Or Be Killed:
The Greco-Turkish War of 1969
By Chris Oakley
Summary: In the first five parts of this series we examined the circumstances leading to the outbreak of the 1969 Greco-Turkish war; the early battles of the war itself; the catastrophic defeats Turkey suffered in its failed attempt to seize control of Greece’s Aegean islands; the ill-fated Turkish bid to mount an overland invasion of Greece in the final days of the war; the Vienna cease- fire negotiations which eventually ended the war; and the formation of Turkey’s National Reform Alliance Party as dissatisfaction with the Demeriel regime in Ankara escalated in the war’s aftermath. In this chapter we’ll review the final collapse of Demeriel’s government and explore how Greece’s own political establishment was transformed by the September War’s outcome.
For the military junta that ruled in Athens, the conclusion of the September War was a double-edged blade.
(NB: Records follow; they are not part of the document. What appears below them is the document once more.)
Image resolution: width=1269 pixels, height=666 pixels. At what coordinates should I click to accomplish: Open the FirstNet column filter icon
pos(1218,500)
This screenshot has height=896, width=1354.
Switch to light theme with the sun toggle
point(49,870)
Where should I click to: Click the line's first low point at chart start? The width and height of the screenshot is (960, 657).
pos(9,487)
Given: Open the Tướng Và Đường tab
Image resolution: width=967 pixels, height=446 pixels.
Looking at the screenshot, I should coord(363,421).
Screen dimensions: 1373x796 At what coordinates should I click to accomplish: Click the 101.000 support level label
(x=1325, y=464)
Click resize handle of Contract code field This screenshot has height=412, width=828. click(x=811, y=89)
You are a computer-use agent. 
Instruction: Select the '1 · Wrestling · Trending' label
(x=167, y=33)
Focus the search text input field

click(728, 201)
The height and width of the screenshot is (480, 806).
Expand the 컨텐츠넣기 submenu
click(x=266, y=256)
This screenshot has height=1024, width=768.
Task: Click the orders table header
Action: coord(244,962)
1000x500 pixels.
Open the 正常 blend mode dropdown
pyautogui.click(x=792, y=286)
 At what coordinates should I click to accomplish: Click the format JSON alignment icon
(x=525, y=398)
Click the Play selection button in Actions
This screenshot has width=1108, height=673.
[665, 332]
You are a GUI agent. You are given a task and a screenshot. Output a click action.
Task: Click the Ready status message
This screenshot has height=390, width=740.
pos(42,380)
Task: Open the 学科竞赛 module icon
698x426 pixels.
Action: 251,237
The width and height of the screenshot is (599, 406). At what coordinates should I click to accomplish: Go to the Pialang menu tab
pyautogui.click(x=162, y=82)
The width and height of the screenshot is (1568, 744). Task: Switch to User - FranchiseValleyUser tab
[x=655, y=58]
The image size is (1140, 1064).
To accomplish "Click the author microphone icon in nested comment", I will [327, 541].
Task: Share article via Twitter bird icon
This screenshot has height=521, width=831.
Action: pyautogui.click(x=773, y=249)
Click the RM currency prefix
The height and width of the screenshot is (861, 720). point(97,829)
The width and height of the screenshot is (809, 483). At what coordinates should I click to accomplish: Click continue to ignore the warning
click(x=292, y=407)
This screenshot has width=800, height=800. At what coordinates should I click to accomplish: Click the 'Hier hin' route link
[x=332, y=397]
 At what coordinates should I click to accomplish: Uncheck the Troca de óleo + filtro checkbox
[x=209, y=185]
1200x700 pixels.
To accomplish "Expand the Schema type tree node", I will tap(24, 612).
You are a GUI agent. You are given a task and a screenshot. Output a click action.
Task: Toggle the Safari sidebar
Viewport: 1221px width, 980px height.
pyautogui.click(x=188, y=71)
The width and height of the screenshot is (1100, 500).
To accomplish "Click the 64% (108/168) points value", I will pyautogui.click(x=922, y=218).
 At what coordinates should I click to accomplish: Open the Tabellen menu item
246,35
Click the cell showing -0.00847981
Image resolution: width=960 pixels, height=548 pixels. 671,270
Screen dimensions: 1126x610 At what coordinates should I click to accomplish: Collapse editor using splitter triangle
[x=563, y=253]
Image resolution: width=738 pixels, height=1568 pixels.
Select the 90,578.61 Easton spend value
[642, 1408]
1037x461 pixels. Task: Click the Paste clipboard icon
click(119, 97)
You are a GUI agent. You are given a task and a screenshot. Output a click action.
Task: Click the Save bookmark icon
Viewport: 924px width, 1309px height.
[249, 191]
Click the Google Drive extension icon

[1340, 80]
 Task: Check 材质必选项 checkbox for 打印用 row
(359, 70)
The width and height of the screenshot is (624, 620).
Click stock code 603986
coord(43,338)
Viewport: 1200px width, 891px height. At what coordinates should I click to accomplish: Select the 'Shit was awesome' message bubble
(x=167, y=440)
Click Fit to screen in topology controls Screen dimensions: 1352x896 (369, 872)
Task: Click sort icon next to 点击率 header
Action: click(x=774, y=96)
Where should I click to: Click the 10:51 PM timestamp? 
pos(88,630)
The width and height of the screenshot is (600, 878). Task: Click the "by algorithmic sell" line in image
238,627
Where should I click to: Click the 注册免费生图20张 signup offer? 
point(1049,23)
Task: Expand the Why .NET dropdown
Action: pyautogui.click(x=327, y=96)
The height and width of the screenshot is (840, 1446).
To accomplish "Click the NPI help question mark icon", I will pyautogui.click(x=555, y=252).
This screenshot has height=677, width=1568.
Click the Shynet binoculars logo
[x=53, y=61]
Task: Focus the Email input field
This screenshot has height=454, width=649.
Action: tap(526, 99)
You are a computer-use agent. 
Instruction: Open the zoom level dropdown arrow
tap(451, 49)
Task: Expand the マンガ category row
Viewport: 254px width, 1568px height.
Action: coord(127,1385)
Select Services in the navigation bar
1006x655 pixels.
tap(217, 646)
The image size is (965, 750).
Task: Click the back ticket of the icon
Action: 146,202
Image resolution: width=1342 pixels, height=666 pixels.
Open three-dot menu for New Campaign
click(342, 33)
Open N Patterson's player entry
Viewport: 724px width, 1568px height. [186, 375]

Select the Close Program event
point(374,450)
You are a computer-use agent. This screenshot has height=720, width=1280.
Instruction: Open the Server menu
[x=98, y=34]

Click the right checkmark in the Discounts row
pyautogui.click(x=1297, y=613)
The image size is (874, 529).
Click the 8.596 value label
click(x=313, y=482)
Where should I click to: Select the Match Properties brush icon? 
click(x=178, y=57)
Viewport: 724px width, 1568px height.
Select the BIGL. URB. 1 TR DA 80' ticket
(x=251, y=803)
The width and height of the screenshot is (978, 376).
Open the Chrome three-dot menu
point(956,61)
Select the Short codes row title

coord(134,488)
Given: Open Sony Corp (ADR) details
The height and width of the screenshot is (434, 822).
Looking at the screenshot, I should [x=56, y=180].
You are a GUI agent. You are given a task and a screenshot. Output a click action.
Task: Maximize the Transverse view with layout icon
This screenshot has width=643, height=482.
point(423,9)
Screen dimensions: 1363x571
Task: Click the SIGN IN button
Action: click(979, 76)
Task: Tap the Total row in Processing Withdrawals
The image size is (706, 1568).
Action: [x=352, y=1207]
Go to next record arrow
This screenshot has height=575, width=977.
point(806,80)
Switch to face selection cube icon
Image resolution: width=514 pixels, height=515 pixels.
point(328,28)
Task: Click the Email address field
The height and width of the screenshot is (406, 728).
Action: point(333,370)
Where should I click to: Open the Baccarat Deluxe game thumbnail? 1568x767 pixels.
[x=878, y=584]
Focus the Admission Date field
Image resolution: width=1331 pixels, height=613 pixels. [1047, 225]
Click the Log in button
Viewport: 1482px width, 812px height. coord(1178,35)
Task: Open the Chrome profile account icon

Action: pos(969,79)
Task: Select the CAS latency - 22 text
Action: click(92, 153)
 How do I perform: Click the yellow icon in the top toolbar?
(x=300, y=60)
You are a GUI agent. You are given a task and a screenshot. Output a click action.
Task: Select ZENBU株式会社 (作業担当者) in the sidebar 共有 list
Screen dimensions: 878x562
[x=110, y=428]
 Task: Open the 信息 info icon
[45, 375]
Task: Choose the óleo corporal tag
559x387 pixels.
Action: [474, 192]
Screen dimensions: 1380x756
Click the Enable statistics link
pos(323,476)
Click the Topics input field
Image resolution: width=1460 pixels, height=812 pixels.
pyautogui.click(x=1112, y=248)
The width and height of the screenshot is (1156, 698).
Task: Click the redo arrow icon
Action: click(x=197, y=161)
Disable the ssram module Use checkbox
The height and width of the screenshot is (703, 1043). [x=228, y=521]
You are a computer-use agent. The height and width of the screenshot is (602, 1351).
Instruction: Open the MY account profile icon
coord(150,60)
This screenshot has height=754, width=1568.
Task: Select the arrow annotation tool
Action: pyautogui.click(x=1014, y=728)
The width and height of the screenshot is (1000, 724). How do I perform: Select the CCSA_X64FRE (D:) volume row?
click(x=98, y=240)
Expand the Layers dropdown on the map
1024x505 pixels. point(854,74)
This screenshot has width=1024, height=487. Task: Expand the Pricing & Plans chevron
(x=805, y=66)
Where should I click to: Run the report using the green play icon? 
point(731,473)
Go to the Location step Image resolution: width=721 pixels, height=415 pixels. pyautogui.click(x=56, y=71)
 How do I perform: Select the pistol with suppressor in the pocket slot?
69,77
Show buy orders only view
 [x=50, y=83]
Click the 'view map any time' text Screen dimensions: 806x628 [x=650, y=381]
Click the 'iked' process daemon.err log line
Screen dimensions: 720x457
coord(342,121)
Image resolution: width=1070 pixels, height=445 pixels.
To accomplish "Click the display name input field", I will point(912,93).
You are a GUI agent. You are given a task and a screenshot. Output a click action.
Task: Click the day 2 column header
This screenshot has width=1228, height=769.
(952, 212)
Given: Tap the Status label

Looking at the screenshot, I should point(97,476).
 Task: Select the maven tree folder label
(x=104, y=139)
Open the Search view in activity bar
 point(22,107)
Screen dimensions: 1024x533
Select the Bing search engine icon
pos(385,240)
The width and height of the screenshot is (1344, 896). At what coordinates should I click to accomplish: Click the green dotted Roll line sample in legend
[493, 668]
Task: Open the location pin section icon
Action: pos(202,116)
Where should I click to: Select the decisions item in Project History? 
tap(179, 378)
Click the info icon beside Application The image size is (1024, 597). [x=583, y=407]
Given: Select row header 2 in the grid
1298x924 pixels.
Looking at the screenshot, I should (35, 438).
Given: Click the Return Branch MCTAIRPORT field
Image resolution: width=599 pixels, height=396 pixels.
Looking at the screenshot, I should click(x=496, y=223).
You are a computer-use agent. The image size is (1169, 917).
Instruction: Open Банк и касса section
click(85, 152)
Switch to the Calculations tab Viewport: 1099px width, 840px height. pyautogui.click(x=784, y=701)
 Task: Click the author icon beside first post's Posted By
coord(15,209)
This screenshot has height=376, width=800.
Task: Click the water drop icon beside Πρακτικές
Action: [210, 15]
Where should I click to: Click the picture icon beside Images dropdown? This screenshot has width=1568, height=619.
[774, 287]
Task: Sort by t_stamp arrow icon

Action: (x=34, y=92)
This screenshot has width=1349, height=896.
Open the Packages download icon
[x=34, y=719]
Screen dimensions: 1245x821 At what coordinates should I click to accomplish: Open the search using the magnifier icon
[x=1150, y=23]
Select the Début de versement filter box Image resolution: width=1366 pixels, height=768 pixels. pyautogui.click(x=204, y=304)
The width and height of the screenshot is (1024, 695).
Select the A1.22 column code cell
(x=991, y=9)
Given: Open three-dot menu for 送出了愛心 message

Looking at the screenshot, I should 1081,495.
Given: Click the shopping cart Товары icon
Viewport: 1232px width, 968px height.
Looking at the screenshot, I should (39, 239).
On the one hand, they had succeeded in giving Greece’s ancient adversary Turkey a bloody nose it wouldn’t soon forget and retaining control of Greek islands in the Aegean Sea; on the other hand, Greece’s own military forces had taken losses from which they would need a long time to recover and frontiers which had been heretofore patrolled by the Greek army alone were now under the jurisdiction of a multi-national UN troop contingent.
However, victorious regimes have an easier time than defeated ones in navigating the aftermath of war, thus the Papadapolous regime in Athens had little to fear in the way of internal uprisings; any grumbling there might be about the deployment of UN troops on Greek soil could be defused(or at least Papadapolous thought so) with the ancient Roman formula of "bread and circuses". Indeed, some of his fellow politicians even suggested that it might be possible to spin the UN presence as a side benefit of thwarting Turkey’s expansionist agenda in the Aegean Sea region. In any case, Papadapolous enjoyed widespread popular backing among the Greek masses....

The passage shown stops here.